Music-Aligned Holistic 3D Dance Generation via Hierarchical Motion Modeling¶

Conference: ICCV 2025 arXiv: 2507.14915 Code: Project Page Area: image_generation (3D Dance Generation) Keywords: dance generation, music alignment, whole-body motion, hierarchical residual vector quantization, cross-modal retrieval

TL;DR¶

This paper introduces the SoulDance dataset (the first high-quality 3D dance dataset encompassing body, hand, and facial motion) and the SoulNet framework (hierarchical residual vector quantization + music-aligned generative model + cross-modal retrieval), achieving the first whole-body 3D dance generation with coordinated facial expressions, body, and hand movements aligned to musical rhythm and emotion.

Background & Motivation¶

Core Problem: Existing methods generate only body or body+hand dance motions and lack facial expression generation, resulting in incomplete emotional expressiveness. Additionally, insufficient cross-modal alignment between music and dance remains a persistent issue.

Three Major Challenges:

Dataset Gap: Existing dance datasets either contain only body motion (AIST++) or lack facial expressions (FineDance), and most are derived from video-based pose estimation with insufficient accuracy.

Modeling Difficulty: Complex hierarchical dependencies exist among body, hands, and face, and existing methods cannot effectively capture coordinated cross-part motion.

Poor Cross-Modal Alignment: Existing methods directly feed low-level audio features (e.g., Librosa, Jukebox features) into motion generators without explicit music-dance alignment mechanisms.

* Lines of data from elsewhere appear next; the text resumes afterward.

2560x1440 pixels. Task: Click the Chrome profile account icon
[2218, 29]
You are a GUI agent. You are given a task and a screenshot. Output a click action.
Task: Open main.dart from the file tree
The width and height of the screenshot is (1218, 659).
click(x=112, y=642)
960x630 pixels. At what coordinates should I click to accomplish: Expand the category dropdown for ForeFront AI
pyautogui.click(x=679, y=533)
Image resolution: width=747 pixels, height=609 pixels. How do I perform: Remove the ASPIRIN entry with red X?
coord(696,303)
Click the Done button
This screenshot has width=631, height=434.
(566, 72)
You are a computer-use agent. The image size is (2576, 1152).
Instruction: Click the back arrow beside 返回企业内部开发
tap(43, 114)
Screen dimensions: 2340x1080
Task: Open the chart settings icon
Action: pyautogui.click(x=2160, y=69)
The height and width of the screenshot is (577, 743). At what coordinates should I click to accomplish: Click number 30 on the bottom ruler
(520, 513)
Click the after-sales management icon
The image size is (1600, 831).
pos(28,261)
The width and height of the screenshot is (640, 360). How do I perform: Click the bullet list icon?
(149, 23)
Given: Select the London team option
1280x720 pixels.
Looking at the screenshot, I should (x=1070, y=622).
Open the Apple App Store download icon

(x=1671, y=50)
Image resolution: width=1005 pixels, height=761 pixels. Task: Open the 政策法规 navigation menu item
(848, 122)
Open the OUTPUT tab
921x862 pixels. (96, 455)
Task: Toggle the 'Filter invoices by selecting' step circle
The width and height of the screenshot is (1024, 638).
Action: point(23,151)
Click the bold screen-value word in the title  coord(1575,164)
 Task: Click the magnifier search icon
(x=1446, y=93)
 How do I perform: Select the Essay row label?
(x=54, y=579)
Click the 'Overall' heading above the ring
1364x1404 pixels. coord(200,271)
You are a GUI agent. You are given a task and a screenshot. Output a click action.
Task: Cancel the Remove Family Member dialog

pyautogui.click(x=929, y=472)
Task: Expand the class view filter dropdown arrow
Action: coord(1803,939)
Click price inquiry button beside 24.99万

Motivation: To construct the first whole-body motion dataset using professional motion capture systems, while designing a hierarchical quantization and cross-modal alignment framework to address coordinated generation and music synchronization.

Method¶

Overall Architecture¶

SoulNet consists of three core components:

HRVQ (Hierarchical Residual Vector Quantization): Models cross-part dependencies among body, hands, and face via hierarchical residual quantization.
MAGM (Music-Aligned Generative Model): A Transformer-based model that generates dance token sequences aligned to music.
MMR (Music-Motion Retrieval Module): A pretrained cross-modal alignment prior for music-motion retrieval.

Key Designs 1: HRVQ¶

Conventional VQ-VAE quantizes whole-body motion uniformly, leading to significant information loss and neglect of inter-part relationships. The core innovation of HRVQ is a multi-level body–hand–face chained design:

Whole-body motion is decomposed into body \(m^b\), hand \(m^h\), and face \(m^f\) components.
At each RVQ level \(v\), the body residual is quantized first to obtain \(b^v\); \(b^v\) is then passed as a hint to guide hand quantization yielding \(h^v\); finally \(h^v\) is passed as a hint to guide facial quantization yielding \(f^v\).
A transformation function \(\mathcal{T}\) fuses upstream part information with the current part residual, enabling hierarchical dependency modeling.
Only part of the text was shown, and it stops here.